Algemeen Nederlands Woordenboek

Algemeen Nederlands Woordenboek (2009-heden)

Gepubliceerd op 30-05-2017

zomerschoen

betekenis & definitie

schoen voor in de zomer.

schoen die door zijn lichtere, vaak luchtige materialen en/of opengewerkte gedeelten geschikt is om te dragen bij zomers weer; schoen voor in de zomer.

Voorbeelden:
Ze heeft blote benen van wittig vlees, en sandalen vanwege de warmte, witte zomerschoenen met een hakje, boven een wijde bloemenjurk.
Anna Enquist, Het meesterstuk, 1999

Aan een gedekte tafel met taart en gevulde cognacglazen zitten twee superslanke jonge vrouwen recht tegenover elkaar. De ene vrouw draagt een zwart avondkleed zonder mouwen en diep uitgesneden hals. Ze draagt zwarte netkousen en zomerschoenen met hoge hakken.
http://143.169.1.181/zorra/Ads/2001/Gal_binnenhuis_ModularLightning0801.htm, 2001

Na enkele stappen raakten zijn dunne zomerschoenen, die in Californië genoeg bescherming boden, doordrenkt van de bruine prut op het wegdek, en toen hij het trottoir voor de school bereikte was het vocht al naar binnen gedrongen en voelde hij hoe zijn sokken begonnen te soppen.
Leon de Winter, God's gym, 2002

De meesten van ons zullen schoensgewijs wel weer - saai, voorspelbaar, maar zo is het nu eenmaal - ergens tussen deze twee uitersten in belanden. Ook daar is in voorzien, al is 'er tussenin' deze zomer gemiddeld toch eerder een degelijke schoen dan een elegante.

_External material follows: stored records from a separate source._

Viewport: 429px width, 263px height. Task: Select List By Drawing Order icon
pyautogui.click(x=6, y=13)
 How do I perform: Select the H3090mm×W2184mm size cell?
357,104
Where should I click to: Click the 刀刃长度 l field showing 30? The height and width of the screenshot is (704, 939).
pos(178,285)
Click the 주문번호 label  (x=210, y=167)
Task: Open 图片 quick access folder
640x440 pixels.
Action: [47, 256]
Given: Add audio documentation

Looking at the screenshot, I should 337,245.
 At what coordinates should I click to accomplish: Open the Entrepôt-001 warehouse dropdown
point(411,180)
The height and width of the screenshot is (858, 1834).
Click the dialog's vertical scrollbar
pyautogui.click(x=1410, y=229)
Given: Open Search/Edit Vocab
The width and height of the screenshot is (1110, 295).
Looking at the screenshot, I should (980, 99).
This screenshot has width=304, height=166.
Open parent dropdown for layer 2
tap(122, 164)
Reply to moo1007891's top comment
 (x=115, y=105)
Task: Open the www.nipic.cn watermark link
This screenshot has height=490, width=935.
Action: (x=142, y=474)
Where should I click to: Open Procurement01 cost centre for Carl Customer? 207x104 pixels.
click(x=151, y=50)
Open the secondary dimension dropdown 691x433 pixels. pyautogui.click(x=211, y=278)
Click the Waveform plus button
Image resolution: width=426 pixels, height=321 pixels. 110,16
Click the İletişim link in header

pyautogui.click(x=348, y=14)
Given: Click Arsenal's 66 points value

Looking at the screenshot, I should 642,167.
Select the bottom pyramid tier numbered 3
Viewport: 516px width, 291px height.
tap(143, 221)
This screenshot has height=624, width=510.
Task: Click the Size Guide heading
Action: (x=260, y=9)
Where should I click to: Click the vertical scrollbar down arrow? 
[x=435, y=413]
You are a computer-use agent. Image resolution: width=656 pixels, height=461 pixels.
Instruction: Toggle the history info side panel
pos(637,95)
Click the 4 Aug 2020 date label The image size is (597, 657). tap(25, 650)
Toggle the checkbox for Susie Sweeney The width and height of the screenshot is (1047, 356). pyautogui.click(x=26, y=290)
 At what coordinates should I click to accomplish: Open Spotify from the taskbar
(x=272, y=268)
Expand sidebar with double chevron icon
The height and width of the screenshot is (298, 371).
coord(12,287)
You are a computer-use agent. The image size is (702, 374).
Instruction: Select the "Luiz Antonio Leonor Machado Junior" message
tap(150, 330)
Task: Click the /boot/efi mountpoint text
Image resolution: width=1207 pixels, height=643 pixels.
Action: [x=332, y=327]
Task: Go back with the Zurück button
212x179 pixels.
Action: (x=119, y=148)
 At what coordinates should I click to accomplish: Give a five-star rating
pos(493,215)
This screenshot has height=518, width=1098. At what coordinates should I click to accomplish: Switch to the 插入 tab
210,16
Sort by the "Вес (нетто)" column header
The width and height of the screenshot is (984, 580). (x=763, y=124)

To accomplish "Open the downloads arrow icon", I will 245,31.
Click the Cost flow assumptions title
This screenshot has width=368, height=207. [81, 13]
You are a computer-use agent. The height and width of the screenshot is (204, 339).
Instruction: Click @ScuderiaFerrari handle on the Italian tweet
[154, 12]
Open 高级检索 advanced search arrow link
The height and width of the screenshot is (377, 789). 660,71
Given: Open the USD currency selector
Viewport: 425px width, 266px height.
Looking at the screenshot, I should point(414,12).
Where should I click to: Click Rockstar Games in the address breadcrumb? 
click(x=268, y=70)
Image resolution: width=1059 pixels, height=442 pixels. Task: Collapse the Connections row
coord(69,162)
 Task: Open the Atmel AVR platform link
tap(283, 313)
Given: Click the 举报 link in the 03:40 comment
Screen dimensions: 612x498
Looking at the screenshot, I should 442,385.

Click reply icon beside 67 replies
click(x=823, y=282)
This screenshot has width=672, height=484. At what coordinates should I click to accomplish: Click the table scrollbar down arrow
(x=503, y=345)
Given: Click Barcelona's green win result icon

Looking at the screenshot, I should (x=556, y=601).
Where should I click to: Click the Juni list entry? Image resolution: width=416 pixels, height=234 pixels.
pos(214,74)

Van veel dichte winterschoenen is eenvoudigweg de hiel afgehaald en vervangen door een bandje: zomerschoen. Ze beginnen van voren degelijk gesloten en laten dan aan de achterkant ineens alle decorum vallen.
NRC, 1995

Ook mannen met brede voeten moeten zich goed kunnen kleden. Daarom biedt de collectie ook een paar zomerschoenen voor deze categorie heren: een Chelsea boot met spits uitlopende elastieken inzetten. De enigszins ronde neus staat op een vierkante zool.